Riflessione di Michele Gianola
«Maestro, che cosa devo fare per ereditare la vita eterna?» (Lc 10,25).
La domanda posta a Gesù dal giovane ricco è entrata spesso nell’annuncio e nel discernimento vocazionale, accompagnata dal desiderio – sempre molto buono – di intuire la propria strada, l’orientamento da dare alla propria vita, la propria vocazione. Come nell’episodio del Vangelo, il Signore non risponde in maniera chiara e univoca, non affida un ruolo, non indica una forma, non precisa i passi da compiere uno per uno: semplicemente invita ad amare Dio e i fratelli, a mettersi al servizio, a dare la vita.
Nell’esortazione apostolica Evangelii gaudium, papa Francesco riprende la radice della vocazione cristiana insegnando – in un numero citato molto spesso – che ogni uomo di questa terra è una missione. «Illuminare, benedire, vivificare, sollevare, guarire, liberare» sono i compiti e gli atteggiamenti del cristiano capaci di rivelare la propria specifica vocazione (cf.
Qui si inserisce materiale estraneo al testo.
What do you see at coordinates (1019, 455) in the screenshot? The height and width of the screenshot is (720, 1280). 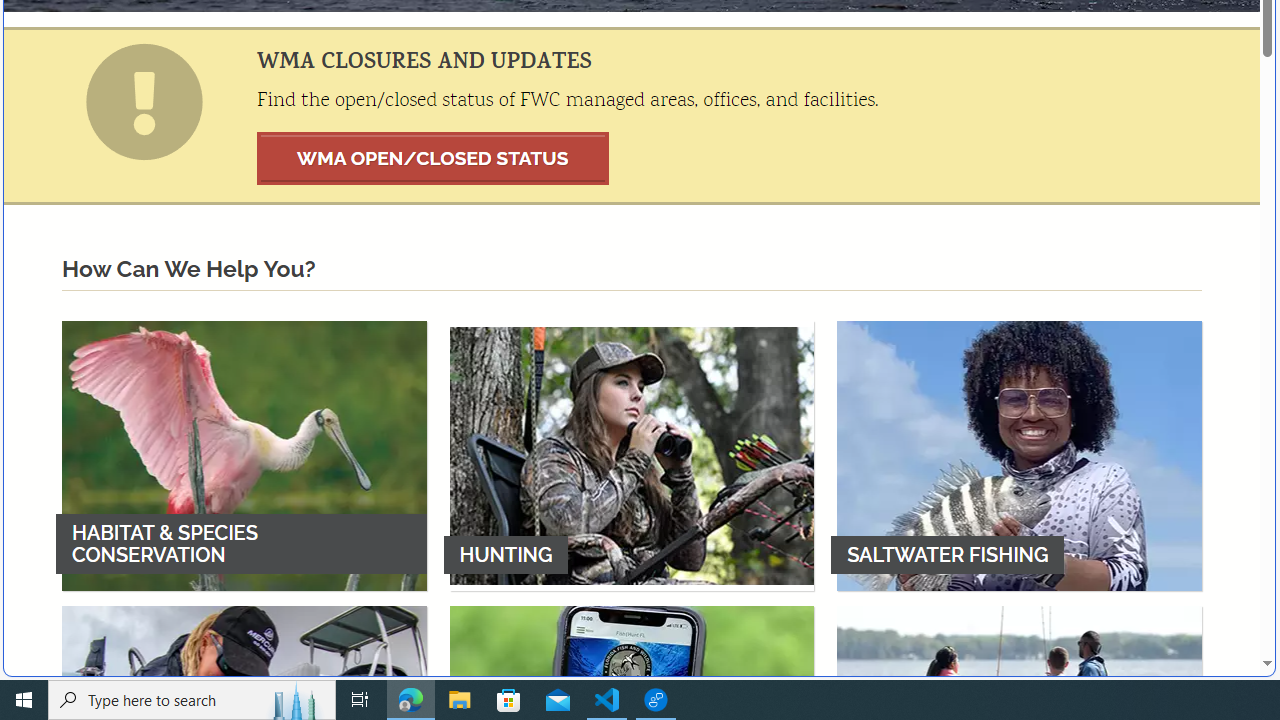 I see `'SALTWATER FISHING'` at bounding box center [1019, 455].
Francesco, Evangelii gaudium, 273).
Che cosa dobbiamo fare, allora?
Benedire è uno delle vie per riconoscere la propria vocazione, non soltanto nel tempo del discernimento iniziale quanto in quello della vita adulta, del cammino già intrapreso.
Benedire, infatti, è l’opera di Dio fin dal Principio della Creazione quando – al termine di ogni giorno – egli si volge indietro, contempla e riconosce in ciò che ha fatto, una cosa buona (Gen 1).
Così, benedire è partecipare al compimento della sua opera, ma soprattutto riconoscerne il fiorire in quella sorta di creazione continua che è la storia della salvezza, edificare il Regno di Dio e il suo tempio.
Benedire è guadagnare lo sguardo di Dio sulle cose e sulle persone, attendere a quell’esercizio così decisivo perché legato alle radici della lotta spirituale di udire dai volti delle persone il risuonare di quella eco che riconduce alle origini: «Vide che era cosa molto buona» (Gen 1,31).
Nell’intimo di ogni uomo e di ogni donna brilla la luce preziosa della figliolanza divina, nel cuore di ciascuno abita lo Spirito che preme per ricucire quella fraternità originaria, lacerata dal peccato.
«Dov’è tuo fratello?» (Gen 4,9).
La domanda che implora da parte di Dio la direzione del ritorno alla beatitudine per la quale siamo nati e verso la quale siamo diretti è il punto prospettico da cui guardare il mondo.
Là, dietro il volto di ciascuno e nascosta dentro i fatti e le occasioni della vita è possibile intuire la fisionomia di Gesù, nel quale soltanto possiamo riconoscerci figli di Dio.